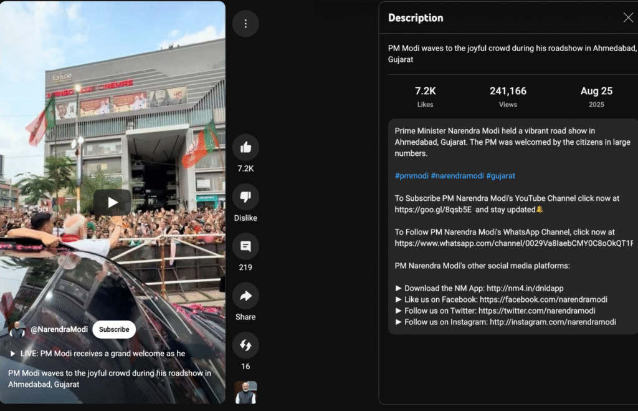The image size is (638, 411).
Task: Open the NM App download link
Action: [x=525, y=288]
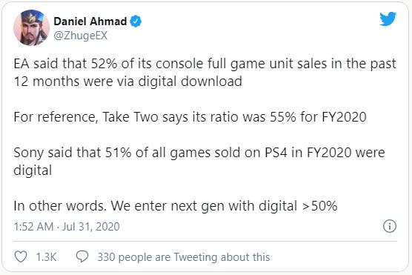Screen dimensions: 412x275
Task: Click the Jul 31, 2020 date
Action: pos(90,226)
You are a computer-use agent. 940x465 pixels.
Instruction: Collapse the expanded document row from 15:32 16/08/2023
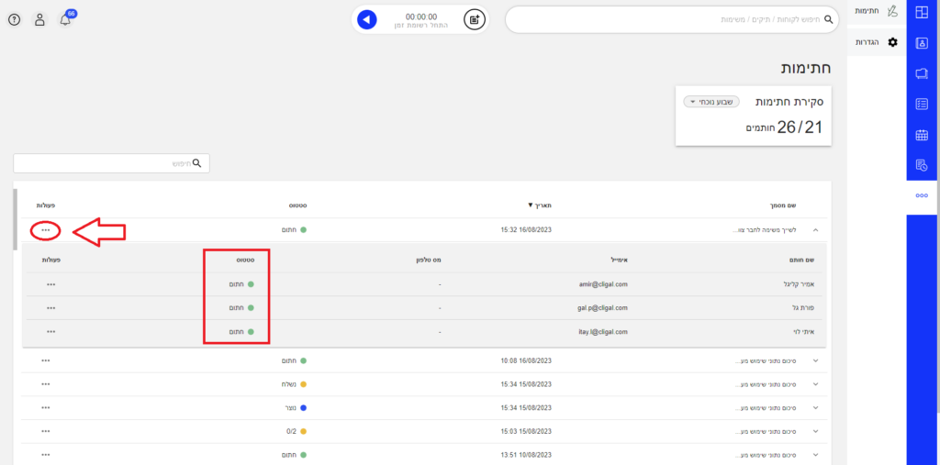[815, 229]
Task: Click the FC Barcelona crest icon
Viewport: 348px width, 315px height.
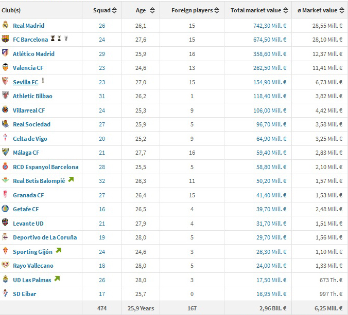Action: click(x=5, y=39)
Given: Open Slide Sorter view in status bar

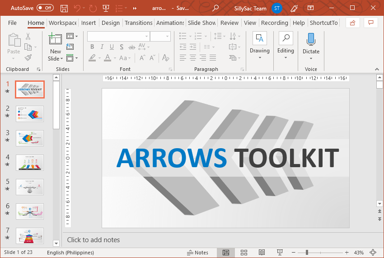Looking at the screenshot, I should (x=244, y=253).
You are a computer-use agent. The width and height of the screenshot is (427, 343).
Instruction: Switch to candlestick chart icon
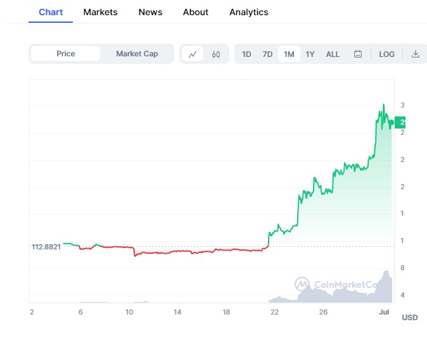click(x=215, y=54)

_ _ _ _

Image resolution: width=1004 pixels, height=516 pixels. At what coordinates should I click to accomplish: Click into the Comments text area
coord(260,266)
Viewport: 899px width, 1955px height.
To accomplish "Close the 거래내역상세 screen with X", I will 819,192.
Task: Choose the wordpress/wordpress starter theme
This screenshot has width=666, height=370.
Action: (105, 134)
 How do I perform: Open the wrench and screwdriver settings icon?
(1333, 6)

_ _ _ _

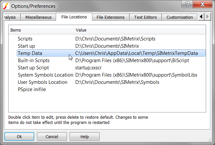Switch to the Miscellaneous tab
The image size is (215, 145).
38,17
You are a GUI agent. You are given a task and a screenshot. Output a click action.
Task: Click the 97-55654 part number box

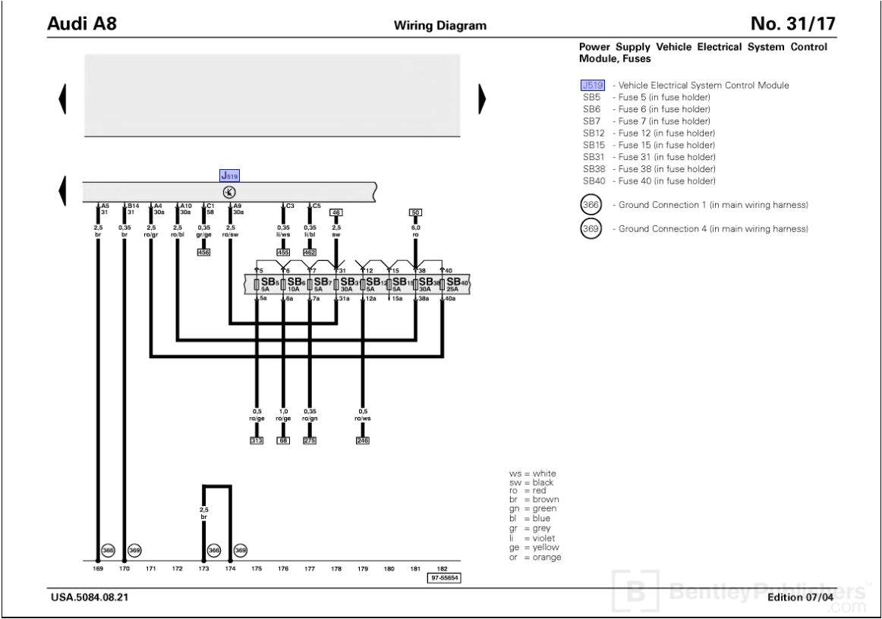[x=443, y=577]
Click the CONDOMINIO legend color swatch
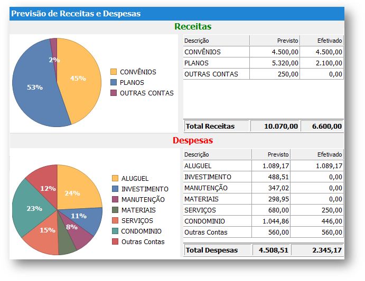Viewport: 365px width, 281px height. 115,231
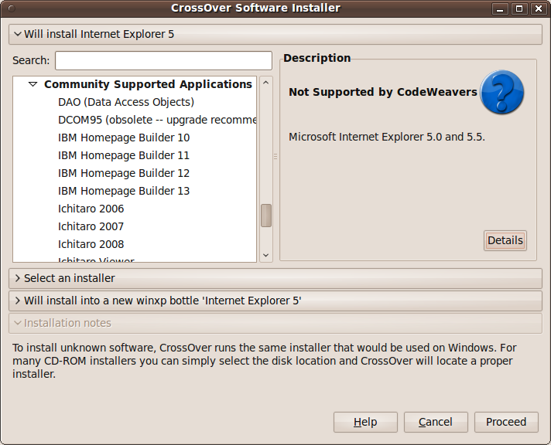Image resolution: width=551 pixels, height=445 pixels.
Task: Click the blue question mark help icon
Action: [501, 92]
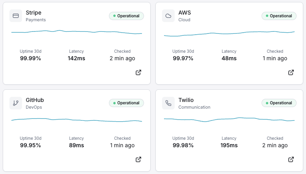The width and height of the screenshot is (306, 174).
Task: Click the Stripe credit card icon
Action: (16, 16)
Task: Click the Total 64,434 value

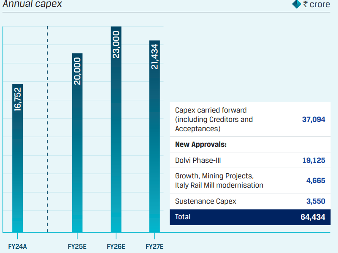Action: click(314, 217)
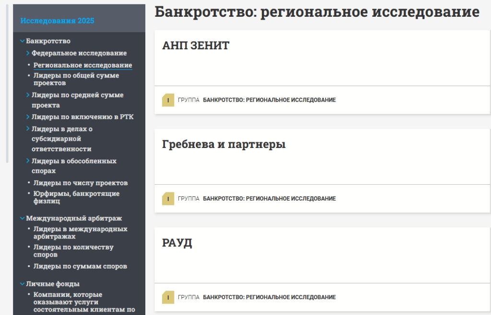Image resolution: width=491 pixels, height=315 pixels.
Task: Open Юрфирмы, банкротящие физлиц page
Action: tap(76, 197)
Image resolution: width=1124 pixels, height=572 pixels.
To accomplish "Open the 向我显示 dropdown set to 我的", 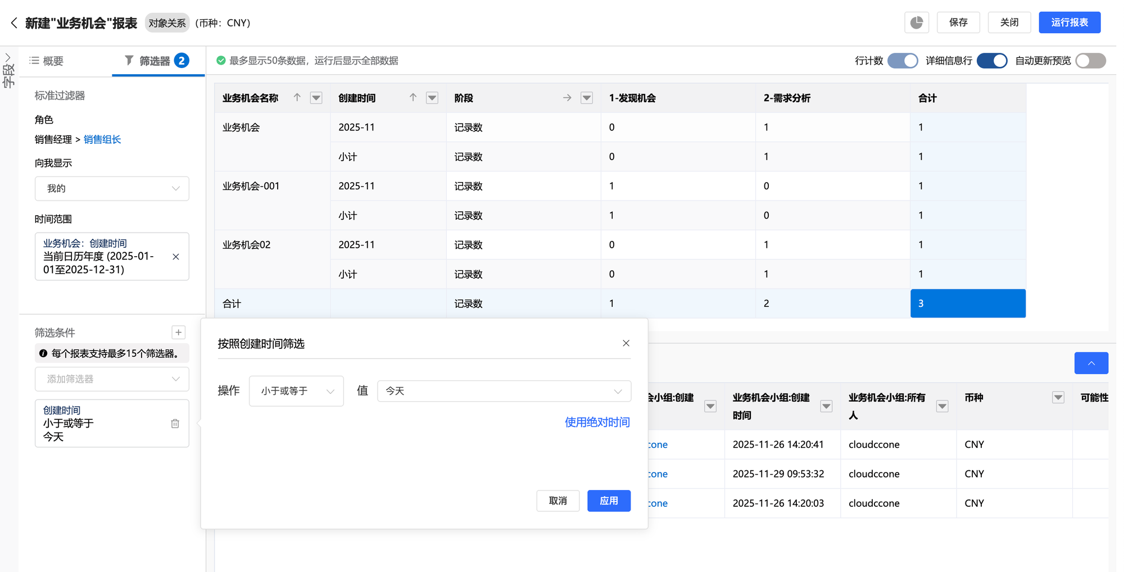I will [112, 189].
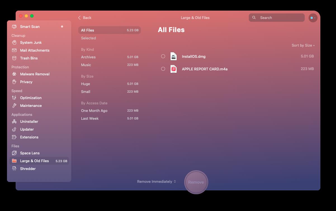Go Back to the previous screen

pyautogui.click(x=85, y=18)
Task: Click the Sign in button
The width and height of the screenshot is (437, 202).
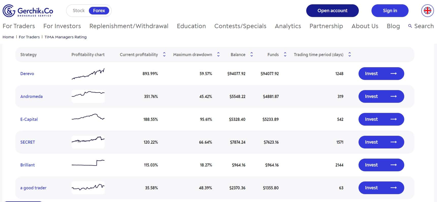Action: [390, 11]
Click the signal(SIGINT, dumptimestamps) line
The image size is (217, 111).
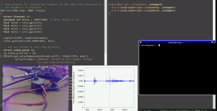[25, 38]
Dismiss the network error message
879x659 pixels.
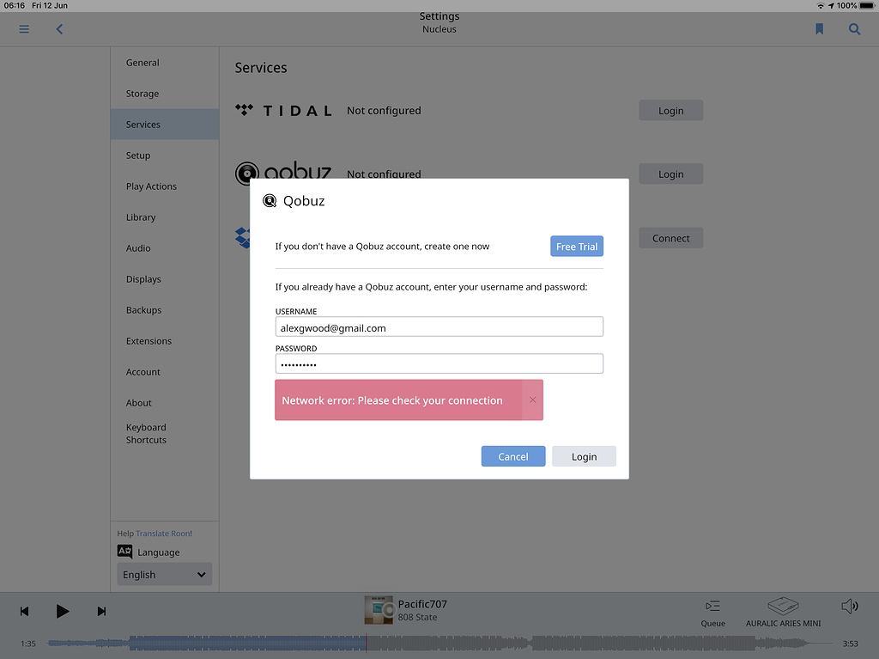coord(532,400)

_ _ _ _

▸ **Task directions**: Scan the records above and tell how many lines include the word "computer"; the number is all that should be written.

▸ **Completed exercise**: 2